Haitham Jahrami * , Gordon Marnoch {dagger} and Ann Marie Gray {dagger}

* Occupational Therapy Psychiatric Hospital, Ministry of Health, Kingdom of Bahrain, Manama, Bahrain; {dagger} School of Policy Studies, University of Ulster, Jordanstown, Northern Ireland, UK

Correspondence to: Haitham Jahrami Email: jahrami{at}hotmail.com

Objectives: In a rapidly changing health-care environment, clinicians are increasingly called upon to assume complex leadership responsibilities. The research was undertaken to develop an understanding of the limits to the conceptual and methodological basis of leadership competency modelling in health services context.

Methods: Data were collected from all of the clinicians in a Psychiatric Hospital, Bahrain using a researcher-developed questionnaire. Data were gathered to critically assess the validity of the competency-based approach to leadership on the basis of subjects' capacity to discriminate in terms of importance and accomplishment between the items featured in a research tool containing a comprehensive list of 124 leadership competencies.
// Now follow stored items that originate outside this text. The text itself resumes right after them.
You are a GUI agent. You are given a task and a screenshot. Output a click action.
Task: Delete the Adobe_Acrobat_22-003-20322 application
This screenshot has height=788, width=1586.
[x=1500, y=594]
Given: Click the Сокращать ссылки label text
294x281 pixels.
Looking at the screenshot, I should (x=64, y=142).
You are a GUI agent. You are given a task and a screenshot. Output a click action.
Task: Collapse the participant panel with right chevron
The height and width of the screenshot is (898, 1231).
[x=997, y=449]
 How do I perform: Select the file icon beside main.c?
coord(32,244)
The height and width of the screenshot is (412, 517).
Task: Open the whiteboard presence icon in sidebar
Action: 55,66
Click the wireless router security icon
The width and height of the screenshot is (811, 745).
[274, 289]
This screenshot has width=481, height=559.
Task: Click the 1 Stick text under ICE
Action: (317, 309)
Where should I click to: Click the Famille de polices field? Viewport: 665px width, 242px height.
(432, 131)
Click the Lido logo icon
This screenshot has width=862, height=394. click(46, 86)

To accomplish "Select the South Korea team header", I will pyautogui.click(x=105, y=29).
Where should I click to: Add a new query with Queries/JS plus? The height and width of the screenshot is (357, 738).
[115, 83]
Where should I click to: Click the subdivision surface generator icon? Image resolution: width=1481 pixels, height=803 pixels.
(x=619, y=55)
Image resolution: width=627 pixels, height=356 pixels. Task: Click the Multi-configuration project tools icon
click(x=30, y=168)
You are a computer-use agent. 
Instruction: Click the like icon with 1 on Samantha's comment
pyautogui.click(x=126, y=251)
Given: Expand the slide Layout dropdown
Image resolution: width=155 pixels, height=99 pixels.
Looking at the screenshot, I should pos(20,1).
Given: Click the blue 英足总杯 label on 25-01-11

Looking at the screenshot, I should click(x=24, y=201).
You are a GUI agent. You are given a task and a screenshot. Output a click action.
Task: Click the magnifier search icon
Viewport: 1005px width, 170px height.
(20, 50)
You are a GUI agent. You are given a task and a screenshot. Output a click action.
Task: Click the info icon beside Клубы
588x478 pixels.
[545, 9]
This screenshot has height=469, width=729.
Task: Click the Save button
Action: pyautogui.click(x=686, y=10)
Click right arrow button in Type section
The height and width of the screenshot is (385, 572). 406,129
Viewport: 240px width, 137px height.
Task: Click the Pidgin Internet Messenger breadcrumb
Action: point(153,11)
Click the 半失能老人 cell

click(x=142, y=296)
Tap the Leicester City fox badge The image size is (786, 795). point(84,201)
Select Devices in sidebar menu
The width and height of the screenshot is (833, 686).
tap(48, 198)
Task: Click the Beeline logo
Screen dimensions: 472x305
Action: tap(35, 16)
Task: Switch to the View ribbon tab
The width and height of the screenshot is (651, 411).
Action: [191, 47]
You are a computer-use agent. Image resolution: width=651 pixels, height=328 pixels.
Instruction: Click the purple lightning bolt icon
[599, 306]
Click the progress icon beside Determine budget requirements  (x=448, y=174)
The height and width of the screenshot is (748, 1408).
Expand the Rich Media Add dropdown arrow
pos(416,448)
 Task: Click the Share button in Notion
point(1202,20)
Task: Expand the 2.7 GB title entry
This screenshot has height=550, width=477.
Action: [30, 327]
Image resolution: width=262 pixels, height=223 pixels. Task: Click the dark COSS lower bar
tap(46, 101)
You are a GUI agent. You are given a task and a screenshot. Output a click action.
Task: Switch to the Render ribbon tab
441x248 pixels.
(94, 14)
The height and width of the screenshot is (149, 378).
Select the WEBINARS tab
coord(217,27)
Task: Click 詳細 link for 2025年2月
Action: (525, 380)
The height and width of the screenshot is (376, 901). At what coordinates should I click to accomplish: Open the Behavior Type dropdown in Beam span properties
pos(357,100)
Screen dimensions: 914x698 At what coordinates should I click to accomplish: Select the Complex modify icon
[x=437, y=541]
Results: The results of the analyses indicate a weak identification with the competencies in the sense of revealing low levels of discriminatory sophistication on the part of subjects.

Conclusion: The study design was limited to participants working in single hospital; therefore, the conclusions made cannot yet be regarded categorically as generalizable. Leadership selection, development and education activities may not achieve their ultimate outcomes due to the subject identification problem associated with the competence approach. It might be necessary to reconsider the efficiency of human resource activities that rely solely on the competency approach. The conceptual basis of leadership competence in health services has been previously neglected. This research casts doubt on competency approaches to leadership if based on subject identification with pre-defined items.